The investment firm has defined its approach through five pillars: skills education, disability housing, social and affordable housing, mental health, and aged care. They’ve made two preliminary acquisitions, the first to support Summer Foundation’s specialist disability accommodation project, Summer Housing. The second went to an equity stake in Catalyst Education, where Thorburn is now chairman. Catalyst offers certified training, qualifying people to go out and care for people with disabilities, for old people in aged care homes, or to care for young kids. 

As Thorburn says, “It’s a really great social impact business, and their whole business starts with this premise that its purpose is to create learners who can go out, not just with the right qualification, but with the right heart and skills to care for people who are, what we would deem, to be more vulnerable in society.”

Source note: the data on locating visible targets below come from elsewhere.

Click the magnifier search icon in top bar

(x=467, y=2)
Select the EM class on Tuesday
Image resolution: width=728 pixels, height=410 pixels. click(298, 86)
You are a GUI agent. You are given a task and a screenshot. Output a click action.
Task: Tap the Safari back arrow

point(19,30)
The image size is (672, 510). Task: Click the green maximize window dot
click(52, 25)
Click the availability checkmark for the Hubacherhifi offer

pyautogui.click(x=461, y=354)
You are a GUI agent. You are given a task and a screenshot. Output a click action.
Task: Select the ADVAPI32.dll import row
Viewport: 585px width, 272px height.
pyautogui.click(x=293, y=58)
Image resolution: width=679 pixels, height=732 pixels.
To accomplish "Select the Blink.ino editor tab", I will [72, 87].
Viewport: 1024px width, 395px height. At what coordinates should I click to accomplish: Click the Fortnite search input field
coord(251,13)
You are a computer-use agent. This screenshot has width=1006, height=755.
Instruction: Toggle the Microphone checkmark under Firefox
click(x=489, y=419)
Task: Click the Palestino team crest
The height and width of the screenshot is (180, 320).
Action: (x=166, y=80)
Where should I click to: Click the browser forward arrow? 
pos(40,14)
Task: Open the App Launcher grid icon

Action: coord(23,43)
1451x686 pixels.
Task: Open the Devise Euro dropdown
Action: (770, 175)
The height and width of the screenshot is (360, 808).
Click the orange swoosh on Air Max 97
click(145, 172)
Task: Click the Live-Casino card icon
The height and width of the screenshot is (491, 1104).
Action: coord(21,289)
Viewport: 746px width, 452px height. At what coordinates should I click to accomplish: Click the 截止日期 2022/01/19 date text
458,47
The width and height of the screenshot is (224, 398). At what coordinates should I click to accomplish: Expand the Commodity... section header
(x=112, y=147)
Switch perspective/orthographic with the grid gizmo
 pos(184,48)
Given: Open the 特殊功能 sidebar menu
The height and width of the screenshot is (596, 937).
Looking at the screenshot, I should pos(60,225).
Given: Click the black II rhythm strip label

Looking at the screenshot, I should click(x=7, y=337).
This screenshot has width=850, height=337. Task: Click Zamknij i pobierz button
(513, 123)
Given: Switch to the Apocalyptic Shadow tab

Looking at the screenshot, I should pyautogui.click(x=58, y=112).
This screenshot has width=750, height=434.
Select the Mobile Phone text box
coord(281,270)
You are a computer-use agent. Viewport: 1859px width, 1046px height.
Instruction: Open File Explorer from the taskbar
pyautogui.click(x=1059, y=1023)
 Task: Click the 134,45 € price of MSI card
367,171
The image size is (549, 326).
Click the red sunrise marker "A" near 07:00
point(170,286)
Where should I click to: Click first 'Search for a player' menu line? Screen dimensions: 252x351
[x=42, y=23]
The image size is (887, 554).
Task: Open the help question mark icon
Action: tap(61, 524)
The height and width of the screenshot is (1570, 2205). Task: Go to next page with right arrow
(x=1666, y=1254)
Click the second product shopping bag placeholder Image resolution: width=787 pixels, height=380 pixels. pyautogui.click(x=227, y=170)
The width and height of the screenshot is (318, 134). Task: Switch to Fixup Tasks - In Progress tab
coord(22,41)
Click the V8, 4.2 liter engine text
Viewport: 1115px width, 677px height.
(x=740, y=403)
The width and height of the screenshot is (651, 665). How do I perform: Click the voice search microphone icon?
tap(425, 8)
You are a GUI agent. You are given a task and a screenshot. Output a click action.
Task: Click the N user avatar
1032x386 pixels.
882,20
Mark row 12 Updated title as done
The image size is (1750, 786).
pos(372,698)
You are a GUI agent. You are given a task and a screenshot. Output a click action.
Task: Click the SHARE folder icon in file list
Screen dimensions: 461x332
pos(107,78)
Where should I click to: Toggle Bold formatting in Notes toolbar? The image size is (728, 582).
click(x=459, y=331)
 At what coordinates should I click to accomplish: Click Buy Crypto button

While these two acquisitions won’t be in the fund, they have served to prove the thesis that private capital will be attracted to both the stability and the deep impact of these types of social impact themes.

“We’re now confident that there’s opportunities out there, that’s what we really wanted to prove. But also, that we could actually deploy the capital. If you look at aged care, there’s an obvious need for more investment, for more technology, probably for stronger governance, and a need for a new operating model, which we think we’re well suited for, because we’re a not for profit social impact manager. But we’re also focussed on the long-term, to really put the care for people at the centre of the story.”

The team is currently aiming to raise $250 million, explaining that it will give them scope and flexibility to grow, to amalgamate various acquisitions, and embed the technology and governance required for growth. 

Initial funding has come from private investors and foundations, and going forward, there’s hope the nature and size of the deals, and their recognisable impact, will lend itself to capital allocations from institutional investors like super funds. 

“We’re building relationships, we’re talking to them, and I feel confident that over time, they’ll be very significant investments in this field. But of course, when you’re pioneering new work, it takes time. It takes time to get comfortable with what you’re doing, your calculations, and they need to do their own due diligence.” Thorburn says.

Andrew Thorburn and Michael Traill are joined on the board of For Purpose Impact Partners by Wendy McCarthy and Mark Carnegie, with Don Luke as Chairman.